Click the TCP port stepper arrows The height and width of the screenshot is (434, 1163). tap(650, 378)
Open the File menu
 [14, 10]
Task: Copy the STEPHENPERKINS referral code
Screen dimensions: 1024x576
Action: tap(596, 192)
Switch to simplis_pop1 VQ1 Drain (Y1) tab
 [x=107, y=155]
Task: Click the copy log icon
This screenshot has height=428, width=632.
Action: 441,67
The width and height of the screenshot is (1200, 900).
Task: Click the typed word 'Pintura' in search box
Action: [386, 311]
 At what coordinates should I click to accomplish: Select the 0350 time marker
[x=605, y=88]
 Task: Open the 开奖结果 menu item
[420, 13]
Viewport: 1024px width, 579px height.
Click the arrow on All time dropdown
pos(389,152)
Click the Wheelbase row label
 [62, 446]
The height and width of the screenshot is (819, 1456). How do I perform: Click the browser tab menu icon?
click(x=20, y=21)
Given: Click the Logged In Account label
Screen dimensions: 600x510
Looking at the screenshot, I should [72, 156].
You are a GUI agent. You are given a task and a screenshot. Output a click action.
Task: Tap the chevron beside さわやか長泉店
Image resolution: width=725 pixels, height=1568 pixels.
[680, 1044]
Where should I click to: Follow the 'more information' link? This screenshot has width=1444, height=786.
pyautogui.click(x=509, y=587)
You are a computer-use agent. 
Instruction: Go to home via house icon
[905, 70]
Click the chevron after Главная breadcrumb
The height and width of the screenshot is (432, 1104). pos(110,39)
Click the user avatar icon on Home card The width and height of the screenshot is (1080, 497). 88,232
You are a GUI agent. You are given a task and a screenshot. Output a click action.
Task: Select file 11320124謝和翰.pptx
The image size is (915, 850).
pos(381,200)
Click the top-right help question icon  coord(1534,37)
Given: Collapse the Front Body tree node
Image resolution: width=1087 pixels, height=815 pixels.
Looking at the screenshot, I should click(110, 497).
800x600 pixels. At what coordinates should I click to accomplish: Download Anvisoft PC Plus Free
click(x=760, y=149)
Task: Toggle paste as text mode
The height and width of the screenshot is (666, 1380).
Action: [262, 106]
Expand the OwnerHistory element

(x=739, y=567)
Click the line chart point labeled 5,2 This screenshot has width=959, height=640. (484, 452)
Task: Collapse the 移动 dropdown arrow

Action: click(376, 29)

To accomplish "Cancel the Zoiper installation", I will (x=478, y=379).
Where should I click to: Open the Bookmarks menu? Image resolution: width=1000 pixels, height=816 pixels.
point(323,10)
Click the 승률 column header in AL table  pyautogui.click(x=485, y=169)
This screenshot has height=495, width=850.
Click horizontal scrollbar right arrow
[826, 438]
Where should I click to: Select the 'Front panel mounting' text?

# # # #

Your objective: Working from the entries above, return all lines that contain "Front".

Reply:
Given: Collapse the Front Body tree node
Where should I click to: Select the 'Front panel mounting' text?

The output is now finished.